One Door Mental Health (previously Schizophrenia Fellowship NSW) recognised the growing need to address smoking with their consumers. Through their regional program that helps consumers to reconnect with their community, Personal Helpers and Mentors (PHaMs) Shoalhaven, they not only expanded the services they offer; they revolutionised the way smoking was viewed by staff and consumers alike.

What did they do?

PHaMs Shoalhaven addressed every element of the Cancer Council NSW’s Tackling Tobacco program during the project, with particular focus on policies, training and ongoing support for those who want to quit smoking.

Revising policies and procedures
One Door Mental Health conducted an organisation-wide review of policies and procedures relating to smoking, which resulted in a new smoking policy.

Staff training
Staff training was undertaken first with managers and then regionally with service staff. The focus of the training was on increasing staff skill levels in relation to assessing and supporting service users who want to quit.

Running quit-support groups
Tackling Tobacco helped PHaMs Shoalhaven establish a support group for program participants who wanted to quit smoking, had already quit or had relapsed. The weekly sessions were facilitated by two PHaMs Shoalhaven workers over a period of about six months.

Providing nicotine replacement therapy
Nicotine Replacement Therapy (NRT) was provided free of charge to participants in the support group, and they were able to collect their NRT each session they attended.

What was the result?

The changes for both consumers and PHaMs Shoalhaven workers have been significant.

The training changed staff members’ approach to talking about smoking with consumers. They were particularly affected by understanding the disproportionate effects of smoking on people with mental health issues.

“…research was showing that people with mental illness were dying 20 to 25 years earlier than the general population, and they were dying from physical problems, not mental problems, and that had a lot to do with smoking.”
– PHaMs Shoalhaven program manager

Consumers felt the weekly support group was very helpful, particularly hearing about other people’s struggles, hearing their tips and strategies, learning about addiction and understanding their own motivations and triggers.
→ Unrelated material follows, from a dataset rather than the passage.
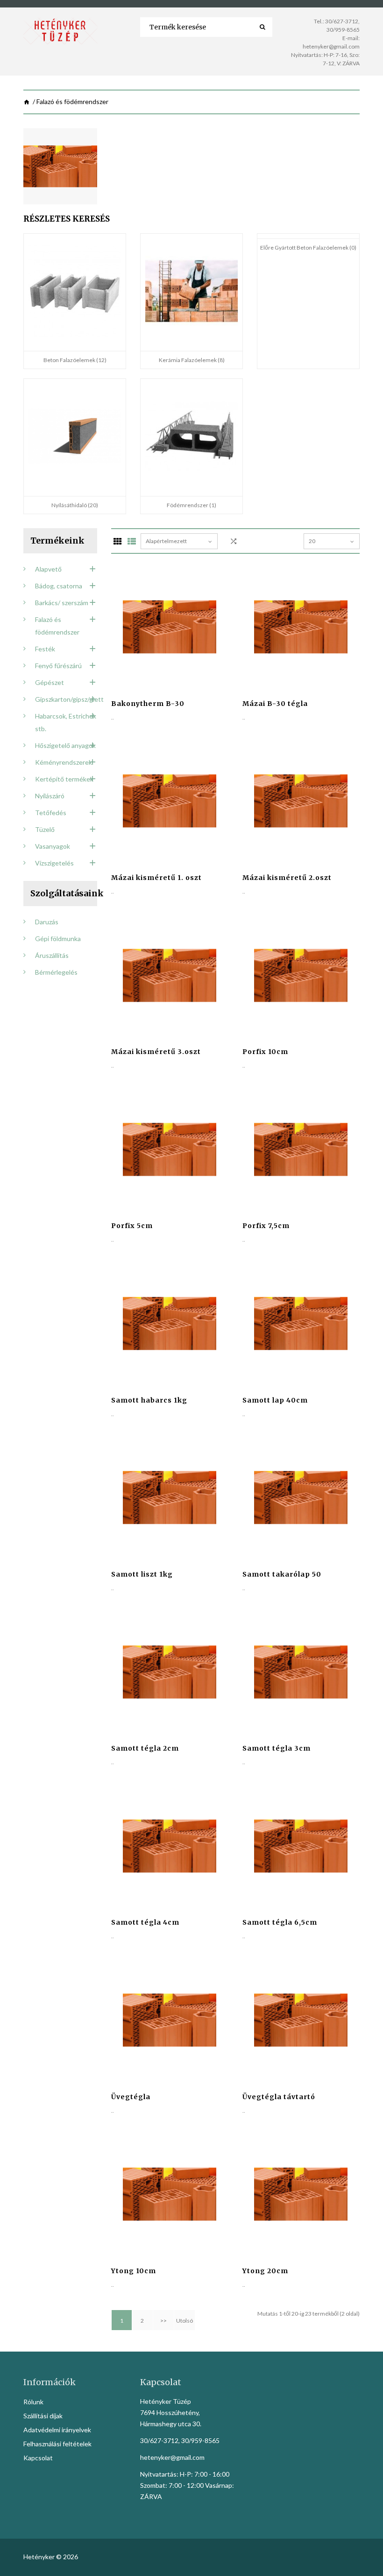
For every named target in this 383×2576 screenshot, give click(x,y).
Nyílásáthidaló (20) (74, 505)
The provision of NRT through the support group was also vital to some participants. For some, the removal of the financial barrier to NRT meant the difference between attempting to quit and continuing to smoke.

“It made a big difference. Without that support in our lives things become overwhelming. Family support I don’t have. Friends I don’t have. With the group, it’s having the chance to talk to someone who’s going through exactly the same thing.”
– Paul, consumer

Through the Tackling Tobacco Program, Personal Helpers and Mentors Shoalhaven is giving mental health consumers the smoking care and support they’ve been missing—support to change their lives.

 

References

(1)   Morgan VA, Waterreus A, Jablensky A, Mackinnon A, McGrath JJ, Carr V, et al. People living with psychotic illness 2010: report on the second Australian national survey. Canberra: Commonwealth of Australia; 2011.